- [TASK BRIEF]:
Every record must be restated exactly. Drop the images.

START GIVEN DATA

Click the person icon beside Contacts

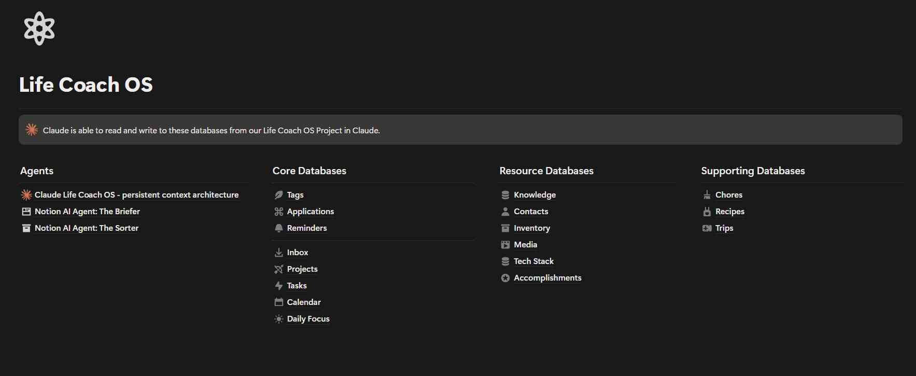click(x=505, y=212)
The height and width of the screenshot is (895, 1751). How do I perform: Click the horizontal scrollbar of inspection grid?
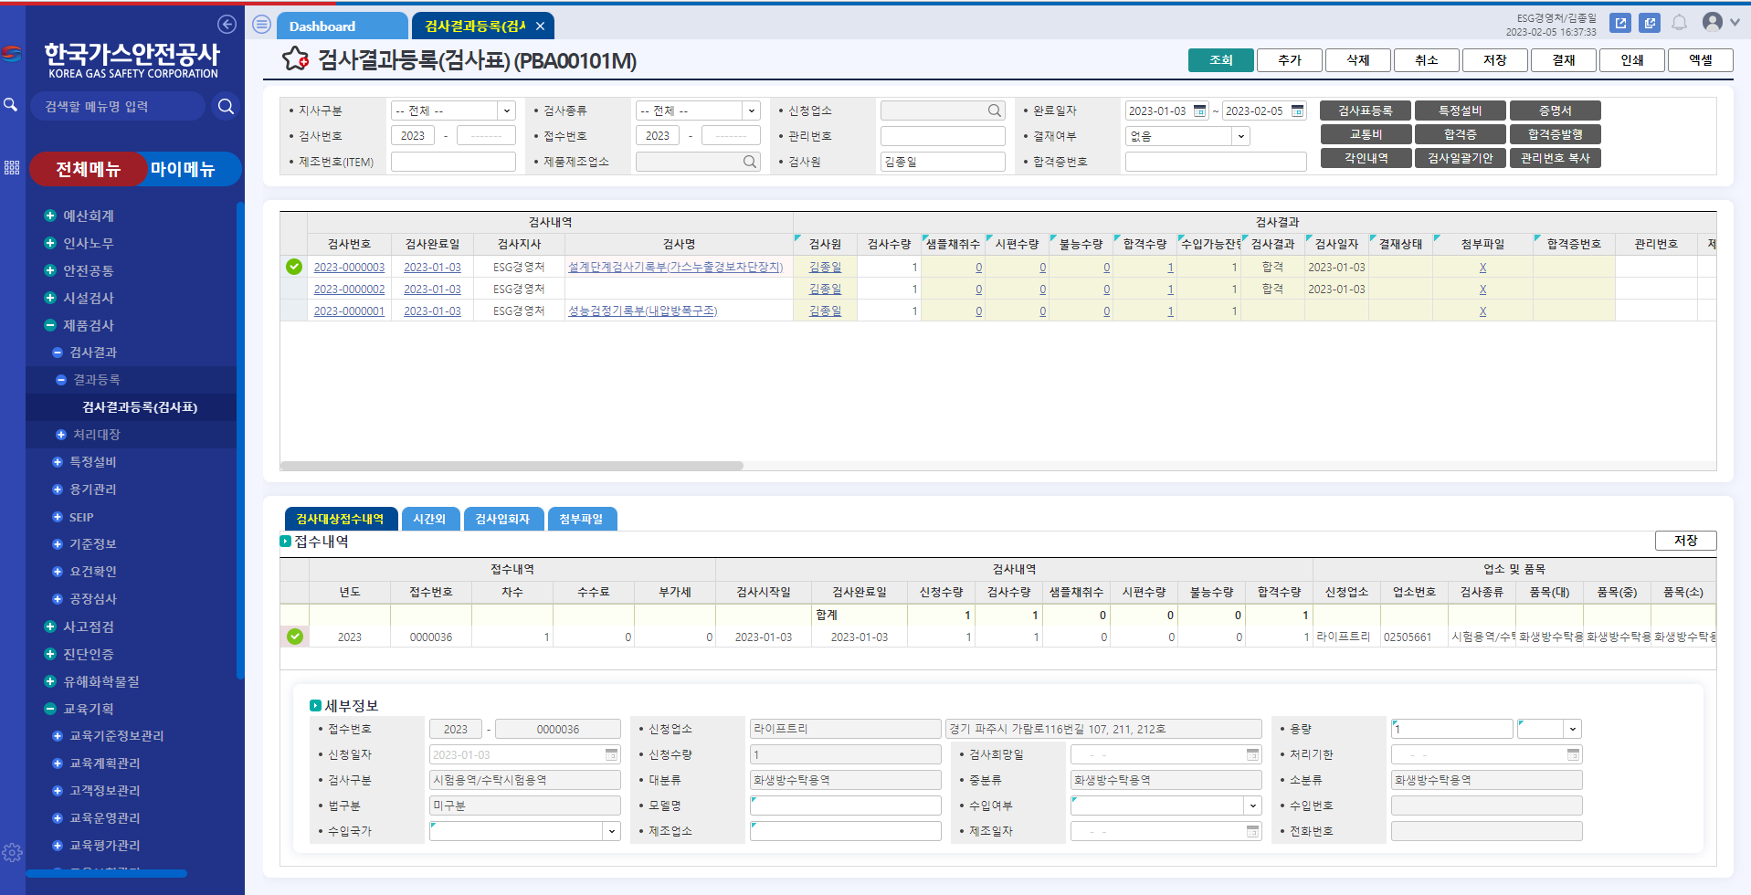pos(512,466)
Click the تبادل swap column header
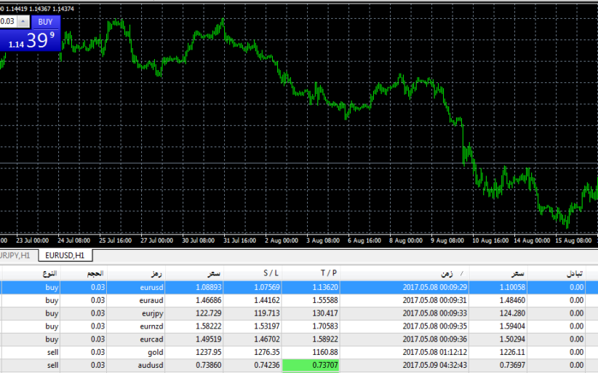 [x=573, y=273]
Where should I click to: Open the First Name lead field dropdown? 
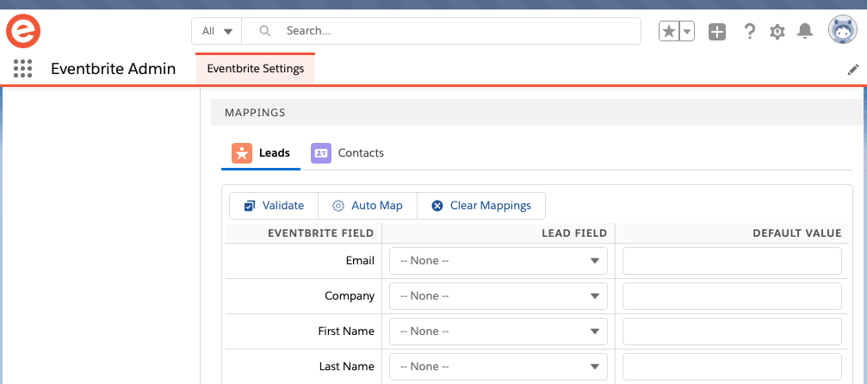(499, 331)
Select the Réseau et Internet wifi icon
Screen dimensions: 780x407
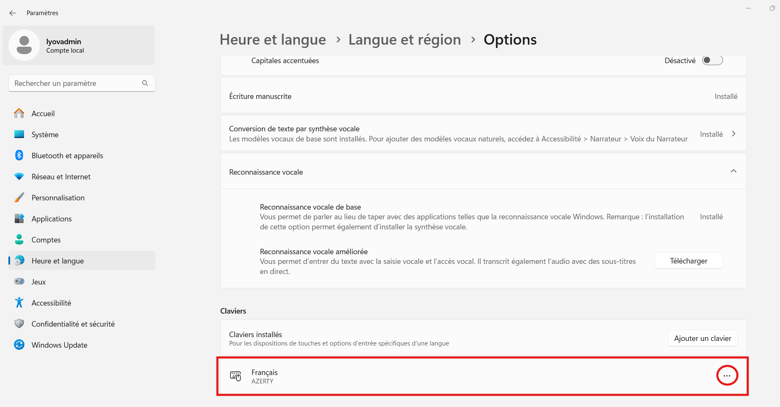click(x=19, y=176)
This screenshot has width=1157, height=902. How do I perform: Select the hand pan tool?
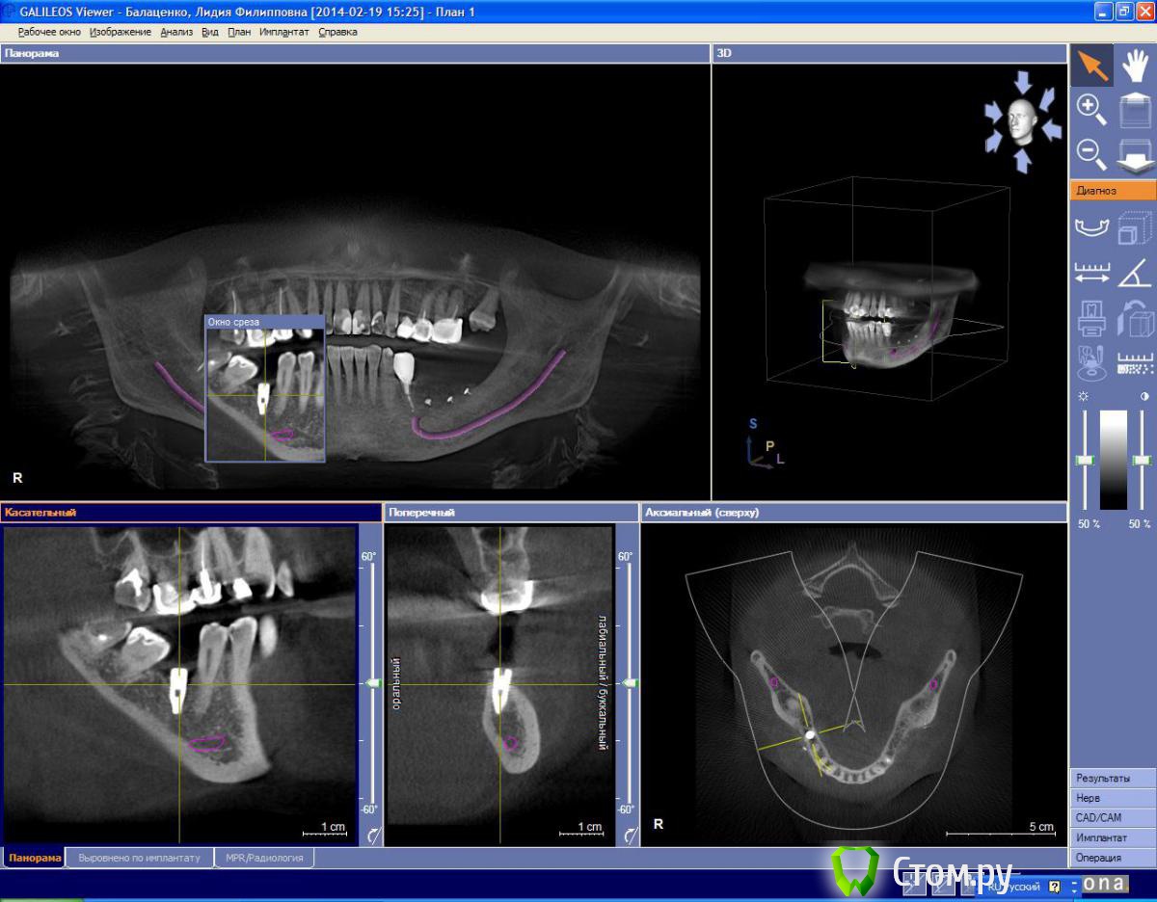(x=1137, y=66)
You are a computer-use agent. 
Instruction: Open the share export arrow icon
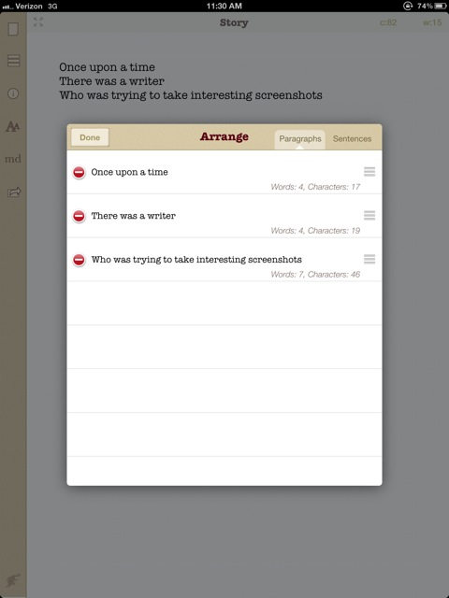tap(14, 192)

END GIVEN DATA

- [FINISHED EXERCISE]:
Click the person icon beside Contacts

click(x=505, y=212)
The height and width of the screenshot is (895, 1751). How do I perform: Click the horizontal scrollbar of inspection grid?
pos(512,466)
Click the تبادل swap column header
 [x=573, y=273]
Where should I click to: Open the First Name lead field dropdown? 
(499, 331)
Select the Réseau et Internet wifi icon
Screen dimensions: 780x407
click(x=19, y=176)
This screenshot has width=1157, height=902. How do I perform: Select the hand pan tool?
(x=1137, y=66)
You are a computer-use agent. 
Instruction: Open the share export arrow icon
tap(14, 192)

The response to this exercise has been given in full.